=== 引用文 ===
= = = = =

物語はメロディに似ている

平野:ぼくも音楽が好きでよく聴きますけど、メロディを書けるのは大きいんじゃないですか。文学だと物語というのがメロディに似ているところがあって、豊かな物語を書ける人と書けない人では、すごく違いがあります。物語がいいと、その世界を多くの人が受け止められますけど、それが弱いとどんなスゴイことを書いても、ちょっと、という感じになるんですよ。

高橋:それが軸だとすると、ディテールは後でもいいわけですよね。

平野:そうなんです。ひところ、文学では物語がいくつかのパターンに当てはまるということで、マンネリだと物語批判みたいなのがあったんです。やっぱりそうやって出てきた作品はあまり読まれない。ちょっと頭でっかち過ぎるというか。音楽も別にいつもキャッチーなメロディがあるからいいって訳ではないですけど。

高橋:そうですね。音楽はそこにどんな詞が付くかで変わっちゃいますから。組み合せかなぁ。その人の美意識ですね。

平野:さきほどの話ですが、作曲というのは、鼻歌みたいなものからはじまるってわけでもないんですか。

高橋:あります、それは。それをピアノを弾きながらコードを付けていったりって感じですかね。でも、これはどこかで聴いいたことあるな、っていうのが多いですけどね (笑)。

平野:いままでに大体何曲くらいレコーディングされたのでしょうか。

高橋:ソロ・アルバムはオリジナルで23枚。バンドを入れると数え切れないです。

= = = = =

=== データ抜粋 ===

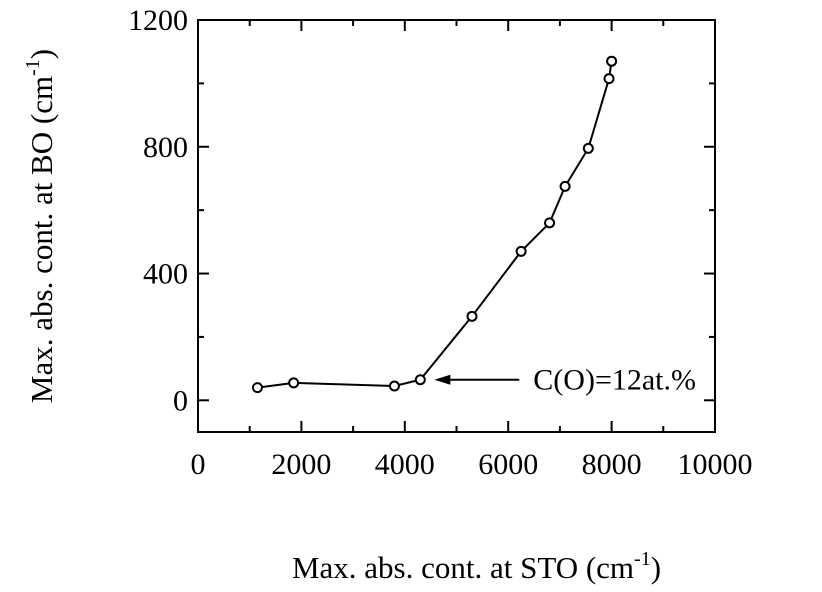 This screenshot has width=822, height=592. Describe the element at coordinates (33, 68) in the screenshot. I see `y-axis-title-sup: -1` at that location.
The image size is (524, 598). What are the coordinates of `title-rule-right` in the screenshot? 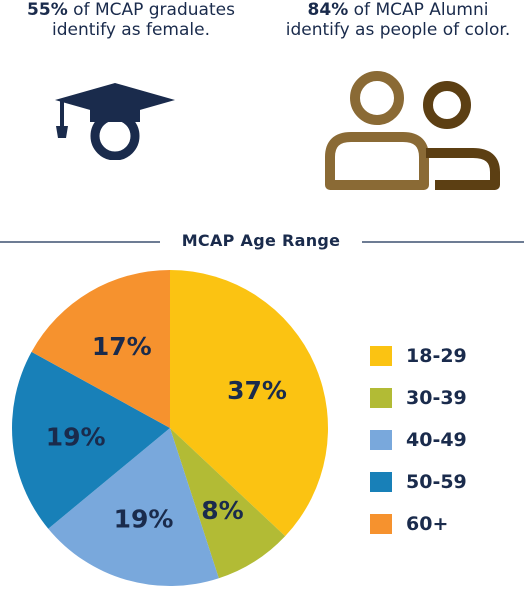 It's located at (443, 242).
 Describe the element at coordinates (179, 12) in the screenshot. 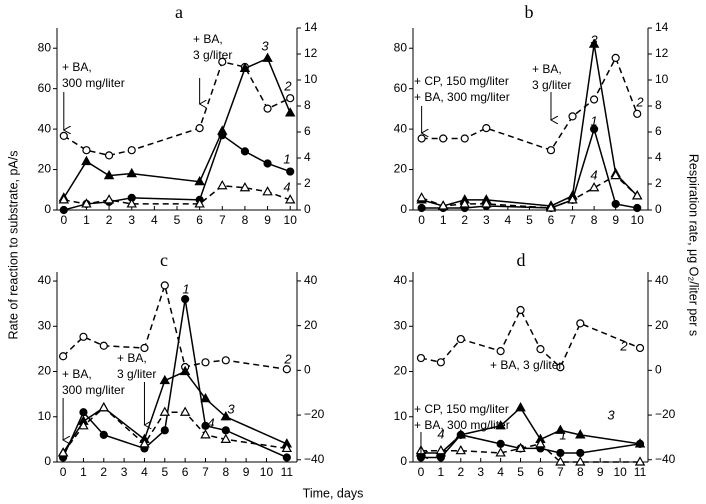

= = = = =

=== 課題 ===
引用文を「平野:ぼくも音楽が好きでよく」のところから書き写し、「平野:いままでに大体何曲くらいレコーディングされたのでしょうか。」まで書いたら止めてください。その際、「メロディ」を「旋律」に入れ替えてください。 データの行は使わなくてかまいません。

=== 解答例 ===
平野:ぼくも音楽が好きでよく聴きますけど、旋律を書けるのは大きいんじゃないですか。文学だと物語というのが旋律に似ているところがあって、豊かな物語を書ける人と書けない人では、すごく違いがあります。物語がいいと、その世界を多くの人が受け止められますけど、それが弱いとどんなスゴイことを書いても、ちょっと、という感じになるんですよ。

高橋:それが軸だとすると、ディテールは後でもいいわけですよね。

平野:そうなんです。ひところ、文学では物語がいくつかのパターンに当てはまるということで、マンネリだと物語批判みたいなのがあったんです。やっぱりそうやって出てきた作品はあまり読まれない。ちょっと頭でっかち過ぎるというか。音楽も別にいつもキャッチーな旋律があるからいいって訳ではないですけど。

高橋:そうですね。音楽はそこにどんな詞が付くかで変わっちゃいますから。組み合せかなぁ。その人の美意識ですね。

平野:さきほどの話ですが、作曲というのは、鼻歌みたいなものからはじまるってわけでもないんですか。

高橋:あります、それは。それをピアノを弾きながらコードを付けていったりって感じですかね。でも、これはどこかで聴いいたことあるな、っていうのが多いですけどね (笑)。

平野:いままでに大体何曲くらいレコーディングされたのでしょうか。